Hem toplumsal olarak hem de bireysel olarak çok fazla şiddet olayına şahit oluyoruz son zamanlarda. Bireysel olaylara gelmeden önce, siyasetten ve toplumsal olaylardan başlayalım izninizle. Bu ülkede siyaset dili çok şiddet dolu. Espri hemen hemen hiç yok. Suçlama ise çok fazla. Neden böyle?
Bunun için Türkiye’nin tarihine bakmak gerekir. Şiddet, bu topraklarda siyasi süreçlerin ve kültürün ayrılmaz parçasıdır. Türkiye’nin egemen politik kültürü şiddetle yoğrulmuştur. Bırakın Osmanlı’yı, cumhuriyetin kuruluşunda ve sonraki dönemlerinde de, kanla örülmüş düğümler var. Kürtlere, Alevilere, bütün gayrimüslim azınlıklara, komünistlerden dincilere ülkedeki bütün muhaliflere devlet şiddet ve sindirme politikaları uyguladı burada. Muhalif hareketlerin önemli bir kısmı da “karşı şiddet” yöntemlerini kullandı sonuçta. Anlayacağınız, Türkiye’nin politik kültüründe şiddet var. Sol devrimci muhalefette de, dini muhalefette de, Kürt muhalefetinde de şiddetperver bir damar var.
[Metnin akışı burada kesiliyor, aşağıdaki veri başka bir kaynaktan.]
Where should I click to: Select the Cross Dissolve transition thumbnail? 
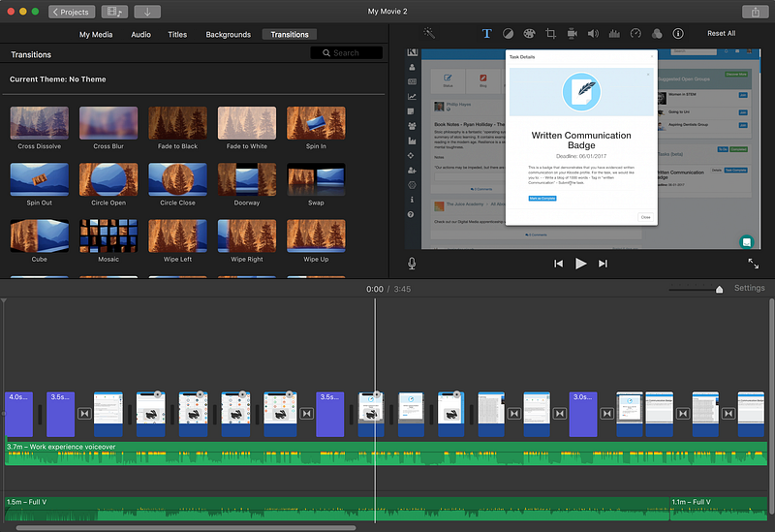[39, 123]
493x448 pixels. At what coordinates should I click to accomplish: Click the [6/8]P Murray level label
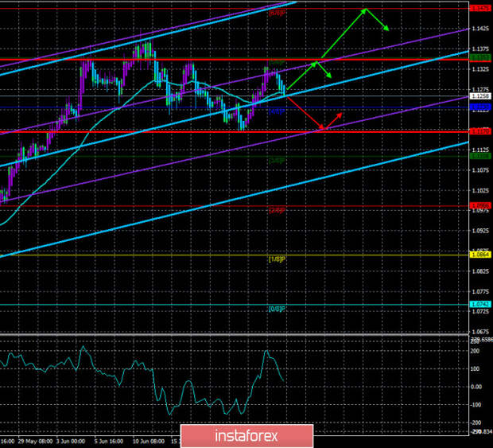click(x=277, y=14)
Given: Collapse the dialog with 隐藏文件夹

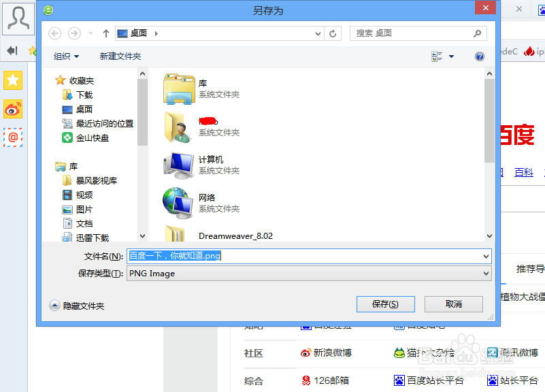Looking at the screenshot, I should tap(74, 304).
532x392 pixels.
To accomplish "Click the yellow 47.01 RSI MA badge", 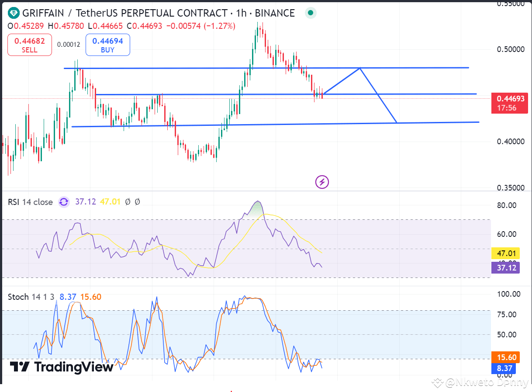I will pos(505,253).
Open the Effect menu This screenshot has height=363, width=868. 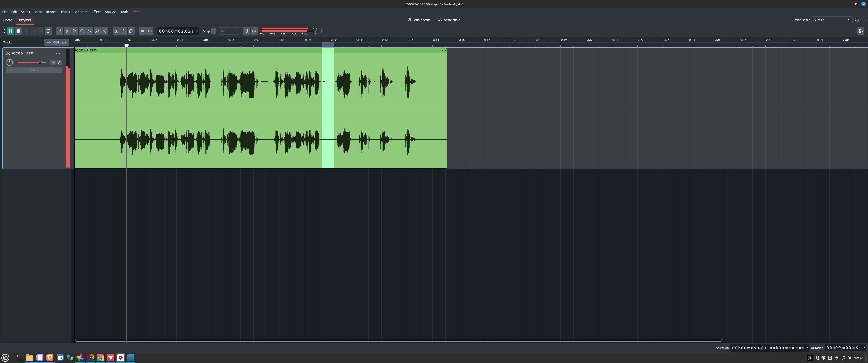96,12
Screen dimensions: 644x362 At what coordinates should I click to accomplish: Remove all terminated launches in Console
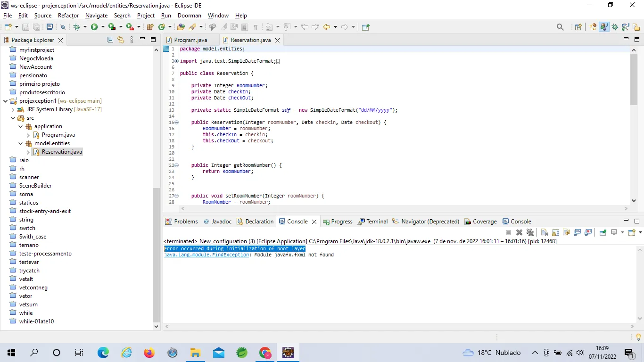pos(530,232)
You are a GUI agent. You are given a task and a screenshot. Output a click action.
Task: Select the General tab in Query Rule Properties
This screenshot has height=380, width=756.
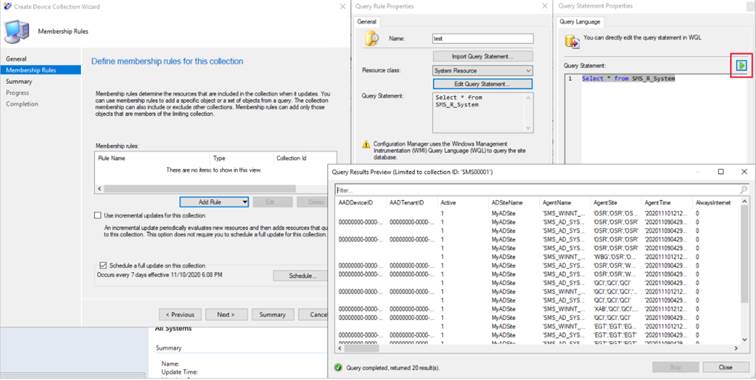[366, 22]
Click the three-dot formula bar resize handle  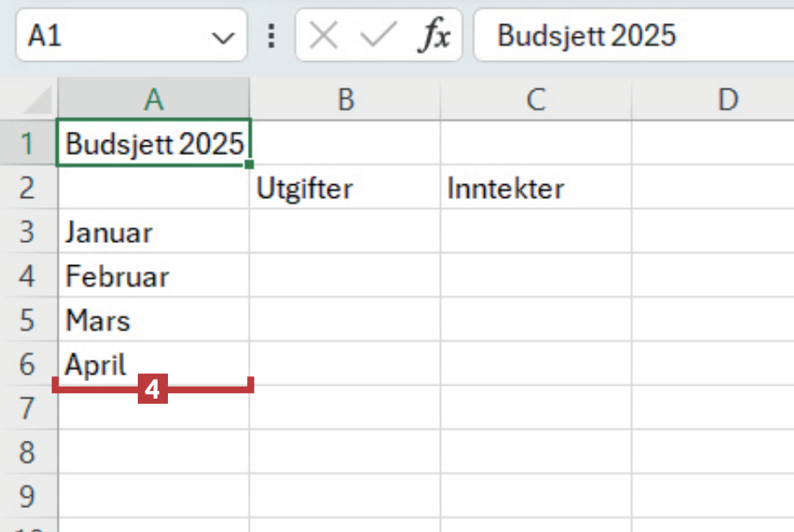click(x=272, y=36)
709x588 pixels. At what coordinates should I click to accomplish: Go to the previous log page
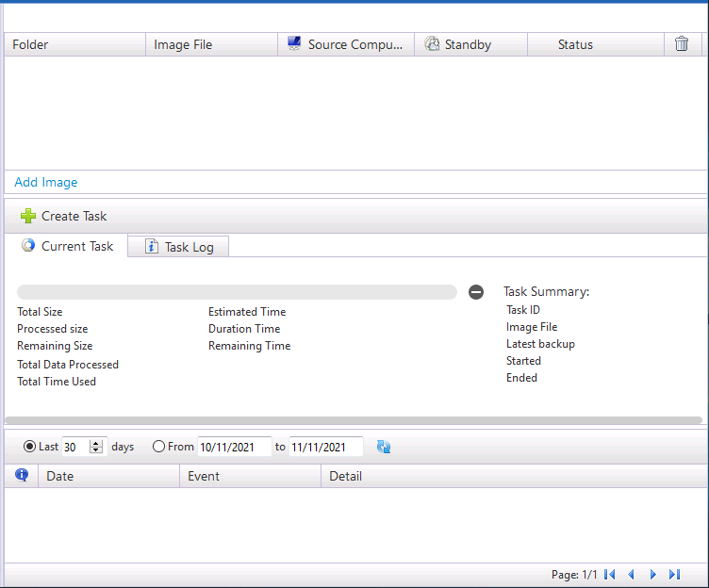[632, 574]
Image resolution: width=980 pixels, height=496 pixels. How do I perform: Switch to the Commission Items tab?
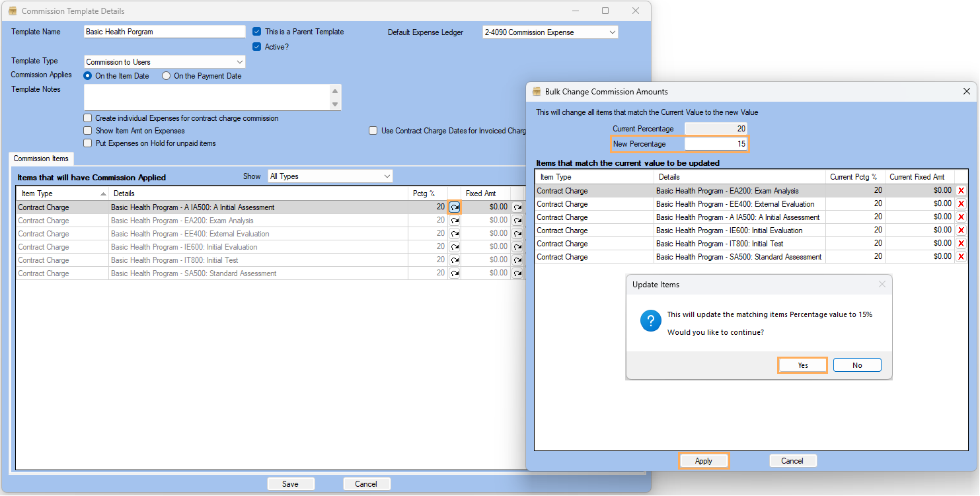41,159
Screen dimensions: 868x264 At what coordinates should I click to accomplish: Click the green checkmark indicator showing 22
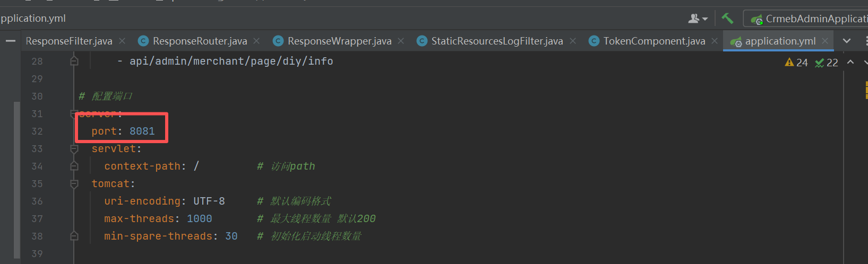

Son yıllarda barışsever damar güçleniyor olsa da, devletin neden olduğu bu şiddetperver politik kültürden sıyrılmak kolay değil.
Bizim devlet, şiddete başvuran muhalefeti mi tercih ediyor?
Tabii, uzun vadede bu tür muhalefet geleneksel devlet siyasetinin işine geliyor. Egemen Türk resmi politikası yakın zamana kadar şiddet yöntemleri kullanan Kürt muhalefetinin sıfıra inmesini hiçbir zaman istemedi. Siyasi alanı çok daraltarak, onu, şiddet yöntemleri kullanmaya itti. Çünkü ülkede silahlı bir muhalefet olduğunda, egemen devlet anlayışı, Ergenekonvari zihniyetini, yapılanmalarını ve eylemlerini sürdürmek için gereken meşru zemini buluyordu. İktidarını şiddet üreterek pekiştiriyordu.
Devlet niye şiddete muhtaç olacak bir yönetim anlayışına sahip?
Burada devletin şiddete düşkün olmasında en önemli faktör, Türkiye Cumhuriyeti’nin kuruluşunda benimsenen katı yaklaşımdır.
Bir ulus devlet, Türklük üzerinden yaratılacaktı. Bununla çelişen her şey inkar edilerek asimile edilmeye, asimile edilemiyorsa yok edilmeye çalışıldı.
Bu politik şiddet, toplumun yapısında nasıl bir sonuç yarattı?
Toplumun dokusunda çürümüşlüğü artırdı. Türkiye’de insanların hepsi, cezaevinde, karakolda, askerde şurada, burada devlet görevlilerinin, polisin, askerin, vatandaşa şiddet uyguladığını bir şekilde biliyor. Bu toplumda binlerce insan gerek polis, gerek subay, gerekse sıradan asker olarak başka insanlara şiddet uyguladılar. Yani bu şiddet, toplumun gözünün önünde yapılabilen ve illa cezalandırılması gerekmeyen bir şey haline geldi. İnsanların kafasına şiddet, dayak, işkence, faili meçhul cinayet, yapılabilir şeyler olarak kazındı.
“Şiddet gören şiddet uygular” mı diyorsunuz?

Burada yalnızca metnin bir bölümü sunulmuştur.